Magnetic Resonance Imaging in Stroke

Magnetic resonance imaging (MRI) provides non-invasive information about the brain’s blood flow, water movement and biochemical abnormalities following stroke, and advances in MRI are transforming the investigation and treatment of cerebrovascular disease. Echoplanar techniques with diffusion- and perfusion-weighted imaging, together with developments in magnetic resonance spectroscopy and angiography, are replacing CT scanning as the diagnostic modality of choice. In this profusely illustrated book, world leaders in these technologies review the scientific basis and clinical applications of MRI in stroke. It will appeal to a broad readership including stroke physicians, neurologists, neurosurgeons, rehabilitation specialists, and others with a clinical or research interest in cerebrovascular disease.
MRI is supremely sensitive to the abnormal accumulation of water, much more so than is CT, so it might be expected that MRI is superior to CT in the detection of ischemic infarction. Although this principle is applicable to subacute infarction, it is not the case in the first 6 hours after the onset of the ischemic insult. A basic understanding of the pathological processes which precede infarction is necessary in order to understand their MRI manifestations.
Pathology of ischemic infarction
Deprivation of oxygen supply to neurones, whether as a result of embolus, thrombosis or prolonged hypotension, leads initially to malfunction in as little as a few seconds, e.g. a Stokes–Adams attack, in which brainstem ischemia induces unconsciousness within seconds of cardiac asystole. If the
ischemic insult is prolonged the highly energy dependent sodium pump mechanism, which is responsible for maintaining a tenfold difference in extracellular to intracellular sodium concentration, begins to fail and sodium, water and calcium ions pass from the extracellular to the intracellular
space. The cell swells, producing ‘cytotoxic’ edema and the extracellular space is simultaneously reduced. If the diminished oxygen supply is maintained, the less energy-dependent capillary endothelial cells start to lose their function and the normally tight junctions between them begin to lose their integrity. Intravascular fluid leaks into the extravascular space, producing ‘vasogenic’ edema.

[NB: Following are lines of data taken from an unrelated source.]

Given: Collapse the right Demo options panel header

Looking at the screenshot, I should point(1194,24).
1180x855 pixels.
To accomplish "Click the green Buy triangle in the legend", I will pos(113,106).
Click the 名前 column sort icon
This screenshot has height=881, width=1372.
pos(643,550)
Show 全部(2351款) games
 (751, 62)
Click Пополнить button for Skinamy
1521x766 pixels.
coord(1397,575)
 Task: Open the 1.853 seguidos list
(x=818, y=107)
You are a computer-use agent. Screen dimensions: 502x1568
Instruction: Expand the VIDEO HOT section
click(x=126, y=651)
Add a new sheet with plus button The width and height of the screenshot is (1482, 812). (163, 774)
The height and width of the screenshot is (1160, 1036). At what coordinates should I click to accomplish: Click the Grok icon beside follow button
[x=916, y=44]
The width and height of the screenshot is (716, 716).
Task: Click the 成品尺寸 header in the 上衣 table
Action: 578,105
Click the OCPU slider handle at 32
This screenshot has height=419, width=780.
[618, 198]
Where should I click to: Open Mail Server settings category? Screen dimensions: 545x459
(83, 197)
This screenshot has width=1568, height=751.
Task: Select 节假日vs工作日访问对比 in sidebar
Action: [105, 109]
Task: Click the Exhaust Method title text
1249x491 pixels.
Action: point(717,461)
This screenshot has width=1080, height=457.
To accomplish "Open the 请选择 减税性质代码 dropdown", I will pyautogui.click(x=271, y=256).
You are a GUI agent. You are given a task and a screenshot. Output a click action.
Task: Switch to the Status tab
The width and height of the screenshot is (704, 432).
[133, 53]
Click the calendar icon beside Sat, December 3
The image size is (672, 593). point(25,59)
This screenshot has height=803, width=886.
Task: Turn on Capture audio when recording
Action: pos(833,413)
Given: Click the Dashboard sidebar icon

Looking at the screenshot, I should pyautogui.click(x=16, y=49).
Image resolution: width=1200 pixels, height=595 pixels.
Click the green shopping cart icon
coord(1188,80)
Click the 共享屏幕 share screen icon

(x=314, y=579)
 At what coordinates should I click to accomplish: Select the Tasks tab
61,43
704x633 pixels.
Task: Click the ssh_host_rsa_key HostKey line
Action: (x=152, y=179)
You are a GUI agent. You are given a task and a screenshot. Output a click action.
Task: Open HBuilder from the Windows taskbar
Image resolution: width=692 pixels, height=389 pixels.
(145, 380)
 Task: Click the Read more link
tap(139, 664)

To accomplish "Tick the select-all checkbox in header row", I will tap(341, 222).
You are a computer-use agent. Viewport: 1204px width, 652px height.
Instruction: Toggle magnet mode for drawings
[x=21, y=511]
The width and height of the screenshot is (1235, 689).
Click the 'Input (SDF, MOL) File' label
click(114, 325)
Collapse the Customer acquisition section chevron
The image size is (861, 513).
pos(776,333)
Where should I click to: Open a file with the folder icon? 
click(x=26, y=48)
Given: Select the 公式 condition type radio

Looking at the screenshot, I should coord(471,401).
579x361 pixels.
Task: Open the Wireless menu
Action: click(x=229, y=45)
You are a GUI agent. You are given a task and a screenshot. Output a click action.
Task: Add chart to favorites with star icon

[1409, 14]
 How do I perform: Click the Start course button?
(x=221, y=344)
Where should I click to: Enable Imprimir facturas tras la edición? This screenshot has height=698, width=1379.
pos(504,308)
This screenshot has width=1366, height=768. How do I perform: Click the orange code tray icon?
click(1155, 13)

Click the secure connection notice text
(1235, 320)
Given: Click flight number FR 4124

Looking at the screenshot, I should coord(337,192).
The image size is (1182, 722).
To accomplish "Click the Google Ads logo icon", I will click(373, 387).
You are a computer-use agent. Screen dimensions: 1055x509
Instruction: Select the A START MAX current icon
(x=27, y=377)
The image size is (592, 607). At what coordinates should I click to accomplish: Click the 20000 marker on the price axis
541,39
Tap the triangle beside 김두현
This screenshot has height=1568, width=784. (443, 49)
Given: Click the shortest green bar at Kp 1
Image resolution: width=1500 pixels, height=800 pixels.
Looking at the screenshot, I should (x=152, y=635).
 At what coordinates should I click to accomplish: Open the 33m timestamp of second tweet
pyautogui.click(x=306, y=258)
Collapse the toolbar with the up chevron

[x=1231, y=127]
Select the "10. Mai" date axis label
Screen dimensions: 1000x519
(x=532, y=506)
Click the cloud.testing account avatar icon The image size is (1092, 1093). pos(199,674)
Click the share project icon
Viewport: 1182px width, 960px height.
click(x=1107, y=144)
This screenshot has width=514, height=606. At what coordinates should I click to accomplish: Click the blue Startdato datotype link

Vasogenic edema spreads easily through the white matter due to its relatively less dense cellular density and more capacious extravascular space. The process of cytotoxic edema predominates in the first 6–8 hours. Subsequently, vasogenic edema becomes progressively more dominant and is largely responsible for the brain swelling in the first few days after the onset of infarction.
MRI technique
The basic standard MRI sequences which should be applied in screening for stroke are T1 and T2- weighted axial or sagittal scans through the whole
brain. The type of T2-weighted scans used is important. Conventional T2-weighted spin echo sequences allow the acquisition of minimally T2-weighted images or proton-weighted images as the first echo of a double echo sequence. Images acquired from the second echo of the spin echo sequence will be both heavily T2-weighted and sensitive to the magnetic susceptibility effects of ferromagnetic blood products such as deoxyhemoglobin, intracellular methemoglobin and hemosiderin. The T2-weighted multiple spin echo sequences used most commonly include ‘fast spin echo’, ‘turbo spin echo’ and ‘rapid spin echo’. Although they provide exquisite T2 weighting and spatial resolution, they suffer in that they are relatively insensitive to magnetic susceptibility effects and, hence, to hemorrhage. In the stroke context that is unacceptable. Therefore if one of these techniques is used, a further T2-weighted magnetic susceptibility sensitive technique should be added. Appropriate sequences include echoplanar imaging spin echo (EPI SE) or T2-weighted gradient echo
(GE). A very appropriate substitute for protonweighted sequences is fluid attenuated inversion recovery (FLAIR). While retaining heavy T2-weighting the cerebrospinal fluid is nulled, making any parenchymal abnormality more conspicuous. Furthermore, FLAIR sequences have been reported to be the only MRI sequence with high sensitivity and specificity in the detection of acute subarachnoid hemorrhage1 and to be able to detect vessel occlusion and perfusion deficits more sensitively than conventional spin echo sequences2,3. FLAIR’s drawback is its relative insensitivity to infratentorial intraaxial lesions.
In hyperacute stroke MRA sequences provide valuable and accurate information in respect to the patency of the major intracranial vessels. A rapid phase contrast MRA sequence can be obtained in restless patients in less than 2 minutes, while a more detailed time of flight (TOF) study of the intracranial circulation can be obtained in more cooperative patients. Diffusion-weighted imaging (DWI), when available, should be a mandatory sequence in any protocol for stroke evaluation.
Right middle cerebral artery territory infarct at 6 hours. T1 and T2-weighted scans through vertex (a), (b) show swollen right precentral and postcentral gyri, but no intrinsic signal abnormality. T1-weighted post contrast scan (c) shows stasis in precentral and central arteries and pial enhancement from leptomeningeal collateral feeders.